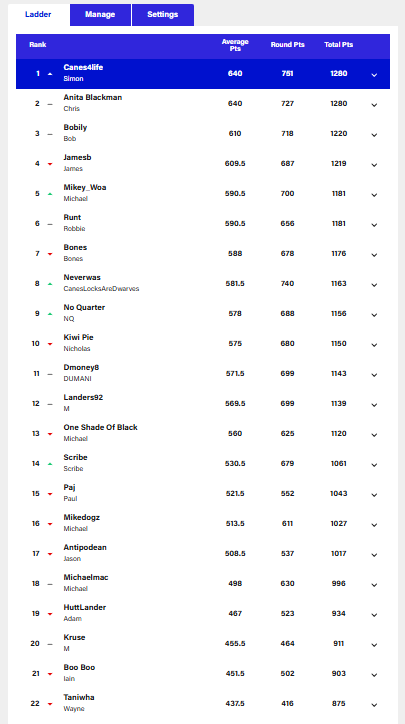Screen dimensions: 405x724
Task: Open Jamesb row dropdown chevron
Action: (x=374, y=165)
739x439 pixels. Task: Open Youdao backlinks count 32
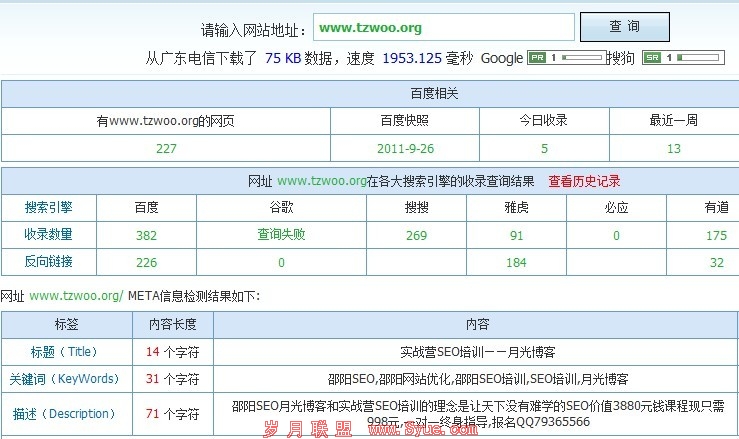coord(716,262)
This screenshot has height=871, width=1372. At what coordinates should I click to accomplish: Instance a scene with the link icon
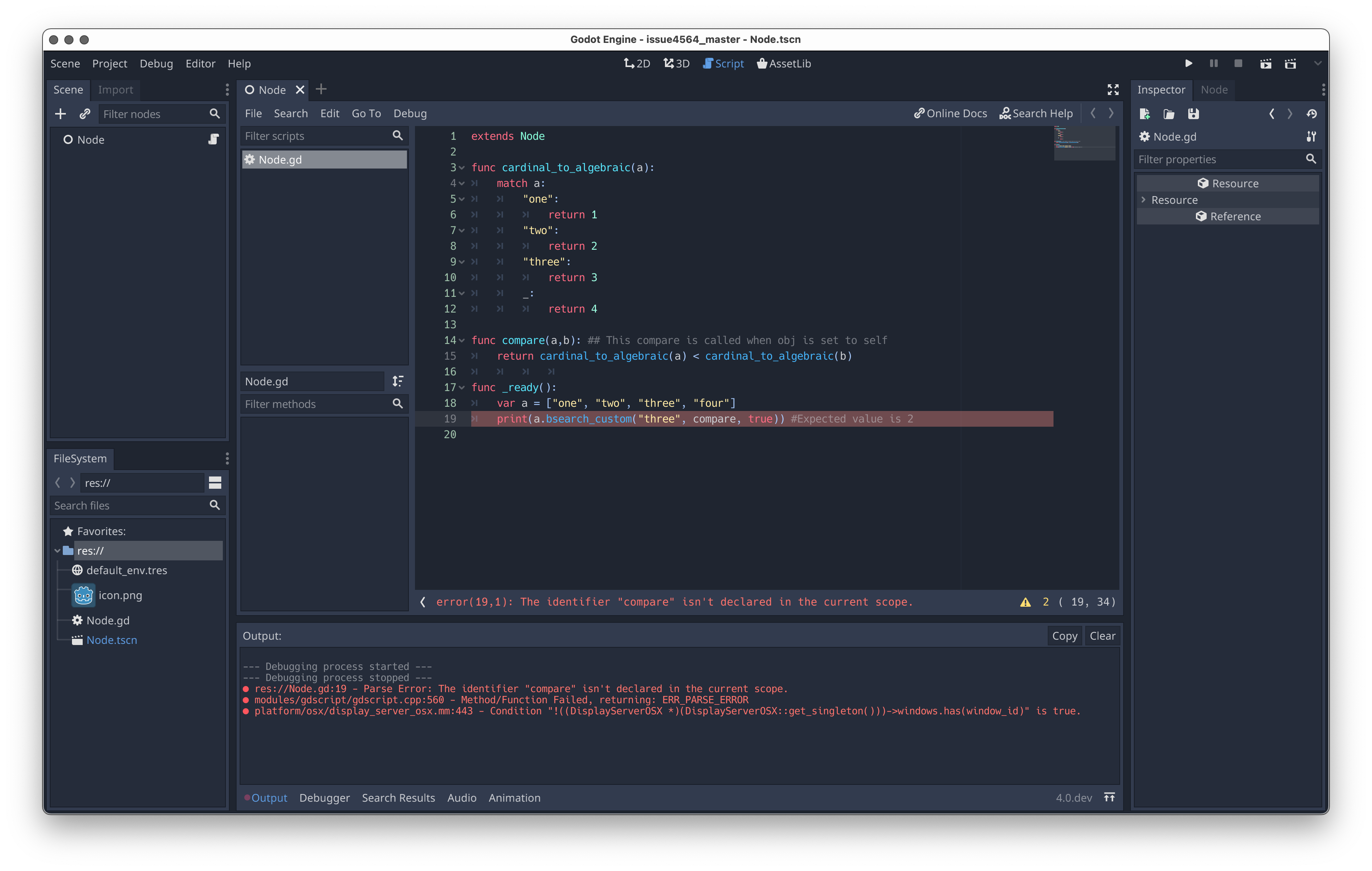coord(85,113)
* * *
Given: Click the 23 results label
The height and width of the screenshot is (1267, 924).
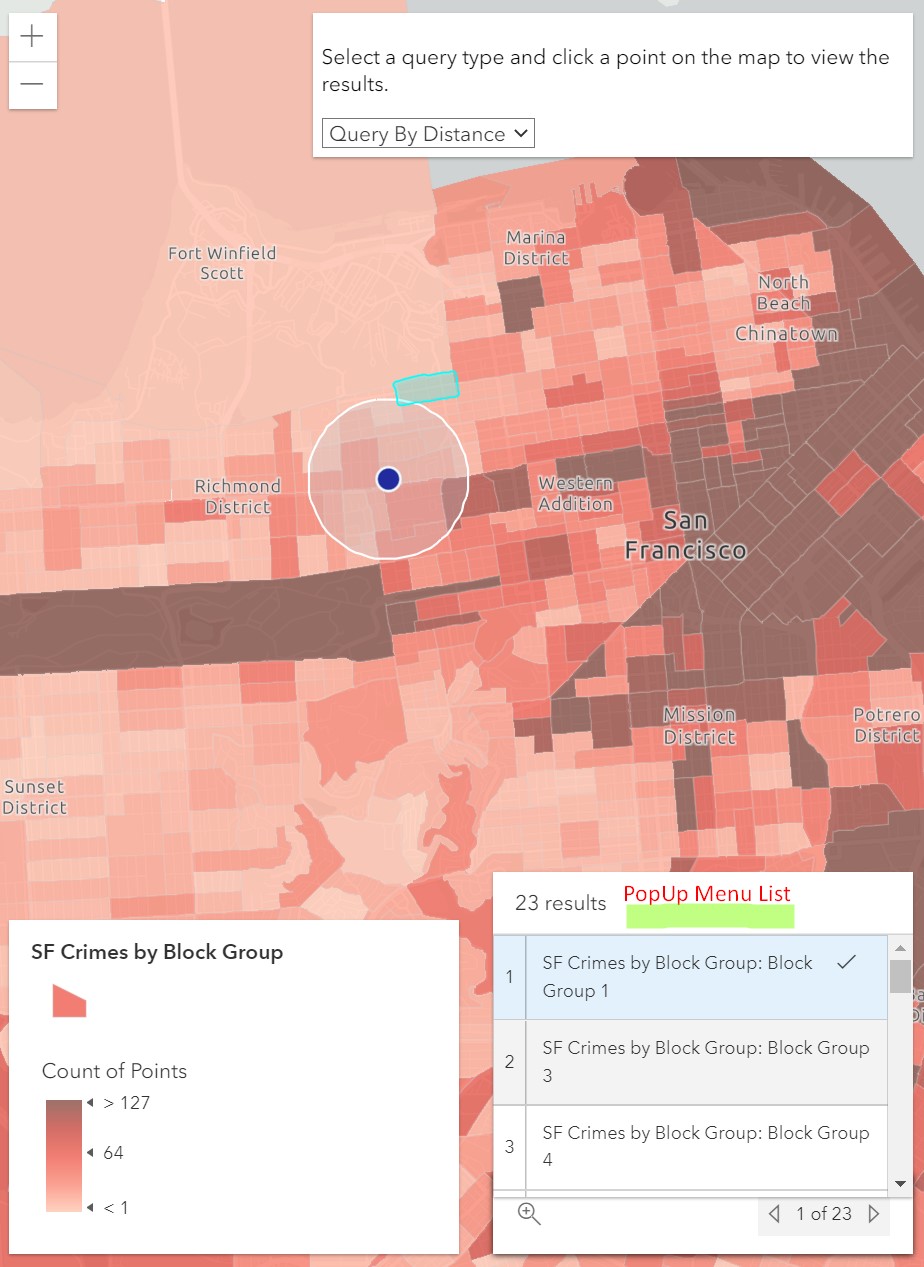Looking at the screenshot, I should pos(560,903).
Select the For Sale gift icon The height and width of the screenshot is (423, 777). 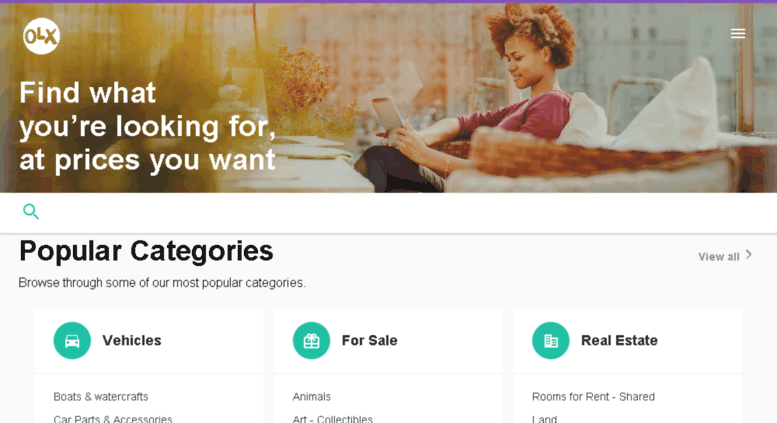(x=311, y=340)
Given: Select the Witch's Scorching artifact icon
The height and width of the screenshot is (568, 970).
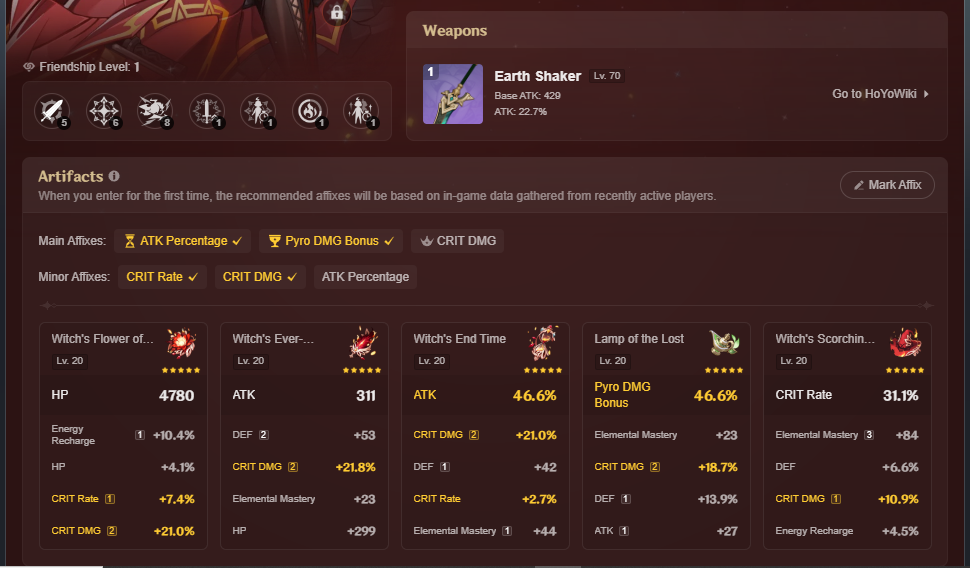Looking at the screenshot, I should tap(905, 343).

[Exercise]: Reproduce the records verbatim, everything from the line containing "Screen dimensions: 405x724" down to the line containing "coord(716,262)", leaving out the pictures.

[Correct response]:
Screen dimensions: 405x724
Task: Open Jamesb row dropdown chevron
Action: (x=374, y=165)
739x439 pixels. Task: Open Youdao backlinks count 32
coord(716,262)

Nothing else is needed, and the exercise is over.